N'est pas mort ce qui à jamais dort...
Boston, 1924. Edward Pierce, détective, est au fond du trou. Ses cauchemars récurrents depuis la fin de la guerre empirent au point de lui faire entendre des voix d'outre-tombe et voir des scènes sorties des pires horreurs possibles, il replonge lentement dans l'alcool, et il refuse tellement d'affaires (il les juge inintéressantes) que son agence menace maintenant de lui couper son accréditation. C'est justement le moment que choisit une personnalité de la ville pour venir lui confier une affaire étrange : sa fille, Sarah Hawkins, est morte dans un incendie avec sa famille, mais l'une de ses peintures a été expédiée chez son père après sa mort... Intrigué par le visuel de la toile, Edward accepte l'affaire et s'embarque pour l'île de Darkwater, au large de Boston, où Sarah vivait de façon recluse avec sa famille et les locaux. Pierce est alors encore loin de s'imaginer dans quoi il s'embarque vraiment...

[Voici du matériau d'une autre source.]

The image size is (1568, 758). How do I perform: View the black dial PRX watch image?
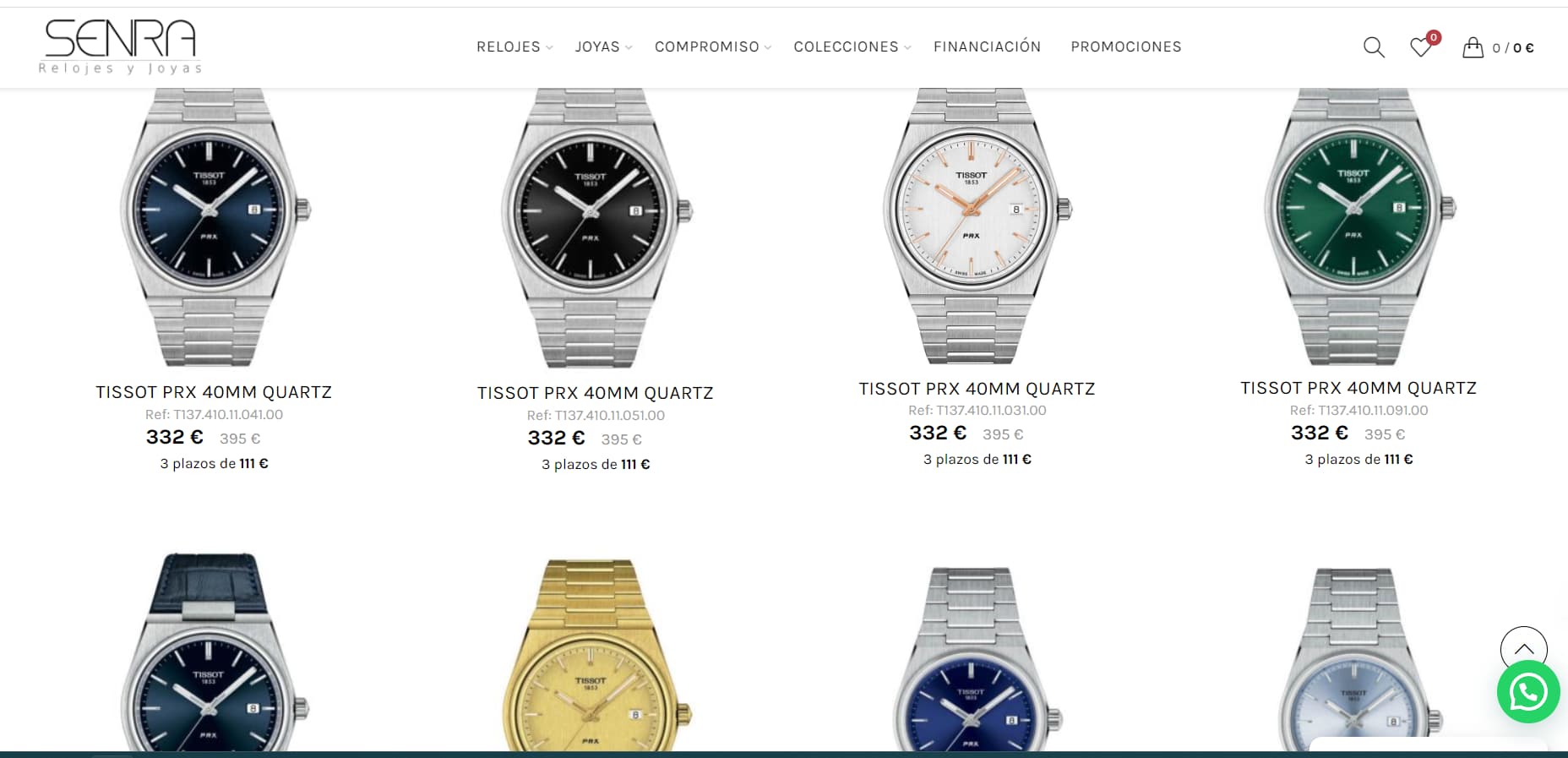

On démarre fort et on commence même à distribuer ses premiers Points de Personnage, comparables à des points d'expérience, qui permettent de faire évoluer les compétences d'enquêter de Pierce. Le jeu en distribuera encore régulièrement par la suite, mais ce point de départ est l'occasion de définir précisément ce sur quoi vous allez mettre l'accent et aussi de faire évoluer l'occultisme et la médecine légale, qui ne seront ensuite améliorables que via des objets et artefacts à découvrir soi-même. À vous de choisir si vous allez être éloquent ou recourir à la menace physique, quelle connaissance vous avez de la psychologie humaine, etc... Ceci offre un aspect RPG au jeu qui n'est pas désagréable, d'autant que bien des actions demanderont un certain niveau dans des compétences bien précises, et que cela débloquera (ou non) certaines réponses supplémentaires dans les dialogues.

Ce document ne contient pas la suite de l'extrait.